What you need to do:
In the opinion piece on forgoing EU benefits, how many jobs has Japanese investment in the UK created directly?

THE BOTTOM LINE

Forgoing EU benefits is 'act of self-harm'

London

ONE of the most puzzling aspects of the arguments over Britain's exit from the European Union (EU) is the way the single market and customs union have been spun as something sinister from which the UK needs to escape so it can trade freely with the rest of the world.

The single market and customs union secure frictionless trade with the EU, Britain's largest export market. They also attract foreign direct investment into the UK, creating - according to government figures - 1,600 jobs per week in 2016. Why, then, has this powerful contributor to UK prosperity suddenly become a "protectionist cartel" or something that dissuades us from trading outside the EU, as the deputy chair of the Conservative Party recently asserted?

I was a diplomat for nearly 40 years and spent much of that time promoting British trade and attracting foreign investment, particularly from Japan. Membership of the single market and customs union was a magnet for the latter, and no hindrance to the former.

The UK sells around £10 billion (S$18 billion) worth of goods and services to Japan every year: power generation equipment, machinery and pharmaceuticals, as well as whisky and financial services. In value-added terms, it is Britain's seventh-largest market.

The EU is about to finalise a free-trade agreement with Japan, the initial discussions on which started more than seven years ago. This will increase EU exports to Japan - now around £50 billion - by up to one-third. All EU exporting countries - which include the UK until March 2019 - will benefit.

Britain has a better chance of negotiating a bilateral free-trade deal after Brexit with Japan than with some countries. But the UK cannot presuppose that Japan will simply cut and paste the existing deal. Tokyo will want to explore what concessions it can get from Britain that it couldn't secure in negotiations with the EU. And once the UK exits the existing framework, it will no longer benefit from the concessions that the EU has negotiated. The critical point is that being in the customs union and single market does not hold Britain back - as Germany, the world's third-largest exporter, demonstrates.

Of course, the UK wants to sell more. But trade is as much a function of world economic flows and geography as it is of governments' efforts to boost it through treaties and marketing campaigns. That is why, although the share of UK exports to the EU as a proportion of trade with the world is falling slightly, they still represent over 40 per cent of total flows - around £240 billion a year.

The importance of the existing arrangements for attracting investment is even greater. Over the last 40 years, Japanese investment in the UK has grown to over 1,000 companies, creating more than 140,000 jobs directly and many more hundreds of thousands in supply chains. It was Prime Minister Margaret Thatcher who first led this inward investment drive with Nissan and other car companies in the 1980s. The crucial selling point was that these investors would become British companies, selling into Europe through the customs union. This ability to trade without friction is as important today as then.

Dataset:
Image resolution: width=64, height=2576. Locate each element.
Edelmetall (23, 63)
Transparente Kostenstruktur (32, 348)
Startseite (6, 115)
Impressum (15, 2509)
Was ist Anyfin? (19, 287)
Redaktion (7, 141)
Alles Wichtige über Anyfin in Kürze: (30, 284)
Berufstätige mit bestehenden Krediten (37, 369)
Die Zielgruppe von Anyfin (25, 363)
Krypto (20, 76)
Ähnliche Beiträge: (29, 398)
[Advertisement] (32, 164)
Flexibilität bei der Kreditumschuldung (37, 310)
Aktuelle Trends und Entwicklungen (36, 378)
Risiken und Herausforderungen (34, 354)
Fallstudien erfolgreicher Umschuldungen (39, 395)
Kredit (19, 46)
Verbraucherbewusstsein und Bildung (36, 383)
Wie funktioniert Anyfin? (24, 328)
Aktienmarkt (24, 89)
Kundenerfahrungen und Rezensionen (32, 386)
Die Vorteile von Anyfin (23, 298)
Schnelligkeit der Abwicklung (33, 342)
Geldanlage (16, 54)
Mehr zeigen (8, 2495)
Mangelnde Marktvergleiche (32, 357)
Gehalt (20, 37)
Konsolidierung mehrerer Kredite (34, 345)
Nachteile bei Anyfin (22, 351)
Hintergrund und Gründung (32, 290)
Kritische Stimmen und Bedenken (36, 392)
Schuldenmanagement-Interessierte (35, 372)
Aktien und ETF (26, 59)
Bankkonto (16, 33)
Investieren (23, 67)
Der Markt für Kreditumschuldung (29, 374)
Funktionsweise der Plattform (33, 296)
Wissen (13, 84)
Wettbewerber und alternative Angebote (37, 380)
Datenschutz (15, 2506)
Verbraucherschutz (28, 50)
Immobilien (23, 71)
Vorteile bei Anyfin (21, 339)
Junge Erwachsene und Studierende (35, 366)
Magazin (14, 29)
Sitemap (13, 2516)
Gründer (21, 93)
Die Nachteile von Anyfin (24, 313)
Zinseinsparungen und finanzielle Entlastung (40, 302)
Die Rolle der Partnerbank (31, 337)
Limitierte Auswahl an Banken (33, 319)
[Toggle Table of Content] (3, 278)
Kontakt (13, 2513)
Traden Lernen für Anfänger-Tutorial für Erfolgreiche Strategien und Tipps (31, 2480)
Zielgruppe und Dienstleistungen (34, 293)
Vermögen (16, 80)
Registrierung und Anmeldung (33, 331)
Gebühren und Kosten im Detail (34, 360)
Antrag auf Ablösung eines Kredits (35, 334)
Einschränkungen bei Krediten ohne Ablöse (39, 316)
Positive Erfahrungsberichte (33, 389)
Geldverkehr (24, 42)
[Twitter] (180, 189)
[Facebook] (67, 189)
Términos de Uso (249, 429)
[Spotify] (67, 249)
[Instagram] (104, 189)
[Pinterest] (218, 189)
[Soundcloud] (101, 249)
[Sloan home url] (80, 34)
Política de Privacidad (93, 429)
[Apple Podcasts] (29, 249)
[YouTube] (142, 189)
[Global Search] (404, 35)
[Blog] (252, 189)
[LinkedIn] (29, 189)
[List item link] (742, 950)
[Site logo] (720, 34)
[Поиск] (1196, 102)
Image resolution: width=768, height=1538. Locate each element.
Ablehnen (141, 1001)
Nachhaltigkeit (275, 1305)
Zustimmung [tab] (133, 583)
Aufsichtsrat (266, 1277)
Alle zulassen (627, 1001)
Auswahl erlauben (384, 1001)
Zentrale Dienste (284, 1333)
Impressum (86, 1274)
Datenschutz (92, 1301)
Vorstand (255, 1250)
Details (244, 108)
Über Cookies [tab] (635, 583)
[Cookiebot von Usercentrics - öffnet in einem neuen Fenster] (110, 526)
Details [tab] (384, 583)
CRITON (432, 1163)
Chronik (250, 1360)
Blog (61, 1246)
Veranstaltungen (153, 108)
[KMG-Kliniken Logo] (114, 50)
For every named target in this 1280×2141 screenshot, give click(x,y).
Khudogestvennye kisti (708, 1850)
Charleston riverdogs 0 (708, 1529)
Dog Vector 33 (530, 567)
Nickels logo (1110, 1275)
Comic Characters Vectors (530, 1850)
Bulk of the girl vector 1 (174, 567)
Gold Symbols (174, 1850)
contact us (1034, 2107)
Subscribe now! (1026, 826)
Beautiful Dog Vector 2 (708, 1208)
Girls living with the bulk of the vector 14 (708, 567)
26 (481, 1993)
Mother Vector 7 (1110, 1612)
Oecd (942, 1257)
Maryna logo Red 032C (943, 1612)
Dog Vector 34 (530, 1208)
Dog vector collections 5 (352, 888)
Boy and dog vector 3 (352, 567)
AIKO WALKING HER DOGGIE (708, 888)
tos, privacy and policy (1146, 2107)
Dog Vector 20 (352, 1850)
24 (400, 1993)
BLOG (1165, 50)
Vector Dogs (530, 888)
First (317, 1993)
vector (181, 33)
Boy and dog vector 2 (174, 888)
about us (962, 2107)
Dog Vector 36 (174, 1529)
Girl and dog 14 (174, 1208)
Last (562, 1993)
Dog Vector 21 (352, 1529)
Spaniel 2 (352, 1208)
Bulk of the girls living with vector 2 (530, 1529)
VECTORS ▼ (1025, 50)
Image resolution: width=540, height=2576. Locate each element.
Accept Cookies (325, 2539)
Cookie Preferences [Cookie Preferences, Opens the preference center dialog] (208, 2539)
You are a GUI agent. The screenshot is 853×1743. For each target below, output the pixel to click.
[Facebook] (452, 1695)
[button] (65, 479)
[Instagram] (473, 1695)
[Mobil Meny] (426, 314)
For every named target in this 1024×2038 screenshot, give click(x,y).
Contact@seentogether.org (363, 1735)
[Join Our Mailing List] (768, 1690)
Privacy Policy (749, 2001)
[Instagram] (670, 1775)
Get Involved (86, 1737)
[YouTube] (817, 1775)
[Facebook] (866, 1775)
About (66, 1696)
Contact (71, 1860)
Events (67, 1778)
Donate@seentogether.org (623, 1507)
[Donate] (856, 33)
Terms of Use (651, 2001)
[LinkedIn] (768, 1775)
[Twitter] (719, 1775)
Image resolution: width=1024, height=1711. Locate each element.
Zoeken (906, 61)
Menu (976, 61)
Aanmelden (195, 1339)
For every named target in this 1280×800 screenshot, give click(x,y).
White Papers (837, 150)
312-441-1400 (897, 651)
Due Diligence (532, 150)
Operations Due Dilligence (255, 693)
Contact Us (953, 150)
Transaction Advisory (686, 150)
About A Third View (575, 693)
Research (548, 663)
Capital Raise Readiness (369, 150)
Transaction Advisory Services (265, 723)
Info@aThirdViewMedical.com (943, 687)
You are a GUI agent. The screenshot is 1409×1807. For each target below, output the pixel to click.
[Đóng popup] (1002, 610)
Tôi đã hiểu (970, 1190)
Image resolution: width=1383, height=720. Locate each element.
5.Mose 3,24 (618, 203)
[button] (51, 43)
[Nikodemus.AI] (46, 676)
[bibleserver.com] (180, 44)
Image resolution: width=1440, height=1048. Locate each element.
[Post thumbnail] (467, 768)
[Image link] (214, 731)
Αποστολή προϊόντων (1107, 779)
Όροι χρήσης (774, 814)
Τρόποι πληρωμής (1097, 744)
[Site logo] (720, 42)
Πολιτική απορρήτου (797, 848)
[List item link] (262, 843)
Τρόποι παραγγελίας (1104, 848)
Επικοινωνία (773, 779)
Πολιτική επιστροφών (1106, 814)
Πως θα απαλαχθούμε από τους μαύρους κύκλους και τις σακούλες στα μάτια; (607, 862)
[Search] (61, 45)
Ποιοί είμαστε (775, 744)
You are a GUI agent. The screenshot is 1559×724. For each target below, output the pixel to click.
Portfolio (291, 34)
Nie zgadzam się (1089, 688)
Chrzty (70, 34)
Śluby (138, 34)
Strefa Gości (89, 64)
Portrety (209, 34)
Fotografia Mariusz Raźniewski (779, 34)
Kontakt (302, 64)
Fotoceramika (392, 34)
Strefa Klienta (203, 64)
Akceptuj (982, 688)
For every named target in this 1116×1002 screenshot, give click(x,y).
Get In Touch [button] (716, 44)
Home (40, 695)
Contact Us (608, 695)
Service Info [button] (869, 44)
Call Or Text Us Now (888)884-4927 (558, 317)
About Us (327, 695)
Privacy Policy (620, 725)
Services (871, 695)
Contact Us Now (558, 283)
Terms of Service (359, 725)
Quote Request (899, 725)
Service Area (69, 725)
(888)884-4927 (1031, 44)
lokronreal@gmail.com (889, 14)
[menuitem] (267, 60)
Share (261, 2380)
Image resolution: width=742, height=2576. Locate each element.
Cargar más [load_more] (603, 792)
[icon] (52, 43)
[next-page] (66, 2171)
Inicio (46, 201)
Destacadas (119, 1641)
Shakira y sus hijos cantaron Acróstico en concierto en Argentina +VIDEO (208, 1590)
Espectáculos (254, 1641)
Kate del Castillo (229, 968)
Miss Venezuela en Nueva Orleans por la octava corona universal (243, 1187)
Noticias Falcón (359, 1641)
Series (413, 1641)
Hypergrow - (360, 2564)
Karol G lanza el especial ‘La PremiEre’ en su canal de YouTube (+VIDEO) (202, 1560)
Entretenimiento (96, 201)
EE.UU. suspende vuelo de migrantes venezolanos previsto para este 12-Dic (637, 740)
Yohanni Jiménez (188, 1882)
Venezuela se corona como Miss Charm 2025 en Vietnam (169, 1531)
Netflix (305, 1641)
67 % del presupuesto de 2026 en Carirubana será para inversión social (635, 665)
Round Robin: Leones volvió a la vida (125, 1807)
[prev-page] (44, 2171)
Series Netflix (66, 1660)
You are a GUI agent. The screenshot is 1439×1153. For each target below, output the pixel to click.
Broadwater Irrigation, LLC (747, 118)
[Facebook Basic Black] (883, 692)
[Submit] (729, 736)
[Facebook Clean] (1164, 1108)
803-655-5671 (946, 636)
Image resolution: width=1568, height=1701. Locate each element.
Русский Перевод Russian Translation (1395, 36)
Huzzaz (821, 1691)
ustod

Answer:
More than 140,000 jobs.